**Teks Sumber**
——

79 - عَنْ أَنَسِ بْنِ مَالِكٍ - رَضِيَ اللَّهُ
عَنْهُ - قَالَ: «كَانَ رَسُولُ اللَّهِ - صَلَّى اللَّهُ عَلَيْهِ وَسَلَّمَ -
إذَا دَخَلَ الْخَلَاءَ وَضَعَ خَاتَمَهُ» . أَخْرَجَهُ الْأَرْبَعَةُ، وَهُوَ
مَعْلُولٌ
79. Dari Anas bin Malik , ia berkata, ‘Rasulullah apabila masuk WC, beliau melepas cincinnya.’ (HR. Imam yang empat dan haditsnya
ma’lul)
[Dhaif: Abu Daud 19]
ـــــــــــــــــــــــــــــ
[سبل
السلام]
Penjelasan Kalimat
Rasulullah apabila masuk WC (Al
khala’ yaitu tempat yang kosong yang dimaksudkan untuk buang hajat), beliau melepas cincinnya.’
Tafsir Hadits
Hadits ini dikeluarkan oleh imam yang empat, dan haditsnya
ma’lul. Dikatakan ma’lul karena merupakan riwayat Hammam dari Ibnu Juraij dari
az Zuhri dari Anas, semua perawinya tsiqah, akan tetapi Ibnu Juraij tidak
mendengar hadits ini dari Az Zuhri, tetapi ia mendengarnya dari Ziyad bin Sa’d
Az Zuhri, dengan lafazh yang berbeda yaitu:
«أَنَّهُ - صَلَّى اللَّهُ عَلَيْهِ وَسَلَّمَ -
اتَّخَذَ خَاتَمًا مِنْ وَرِقٍ ثُمَّ أَلْقَاهُ»

——

**Cuplikan Data**
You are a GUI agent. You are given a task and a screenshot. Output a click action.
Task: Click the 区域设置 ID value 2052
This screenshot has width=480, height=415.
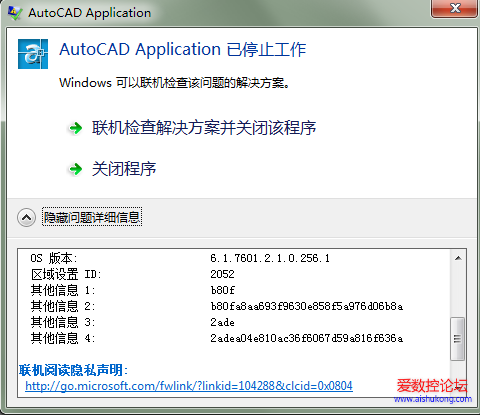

——

**Petunjuk Tugas**
**a.** Jawablah tiga pertanyaan berikut berdasarkan teks hadits tentang melepas cincin:
(i) Apa arti Al khala' menurut bagian Penjelasan Kalimat?
(ii) Apa status hadits yang tercantum di dalam tanda kurung siku beserta rujukannya?
(iii) Bagaimana teks menilai para perawi dalam riwayat Hammam?
**b.** Lanjutkan teks hadits tentang melepas cincin mulai dari lafazh Arab yang terakhir.

**Jawaban Tertulis**
**a.**
(i) Tempat yang kosong yang dimaksudkan untuk buang hajat.
(ii) Dhaif, dengan rujukan Abu Daud 19.
(iii) Semua perawinya tsiqah.

**b.**
“Bahwasanya Rasulullah memakai cincin dari perak, lalu
beliau melepaskannya.” [Shahih: Muslim
2093]
Keraguan yang terjadi padanya adalah dari Hammam, sebagaimana
dikatakan oleh Abu Daud, padahal Ibnu Ma’in mengatakan bahwa Hammam itu tsiqah.
Imam Ahmad mengatakan nama Hammam itu ada di kalangan semua ulama hadits. Hadits
tersebut diriwayatkan secara marfu dan mauquf dari Anas, melalui sanad selain
Hammam, dan Al Baihaqi telah mengemukakan syahid hadits tersebut.
Diriwayatkan juga oleh Al Hakim:
«أَنَّ رَسُولَ اللَّهِ - صَلَّى
اللَّهُ عَلَيْهِ وَسَلَّمَ - لَبِسَ خَاتَمًا نَقْشُهُ: مُحَمَّدٌ رَسُولُ
اللَّهِ؛ وَكَانَ إذَا دَخَلَ الْخَلَاءَ وَضَعَهُ»
“Sesungguhnya Rasulullah memakai cincin yang terukir
kalimat: Muhammad Rasulullah. Apabila beliau masuk kamar kecil, beliau melepas
cincin itu.”
Tapi selanjutnya Al Baihaqi mengatakan bahwa syahid ini
lemah.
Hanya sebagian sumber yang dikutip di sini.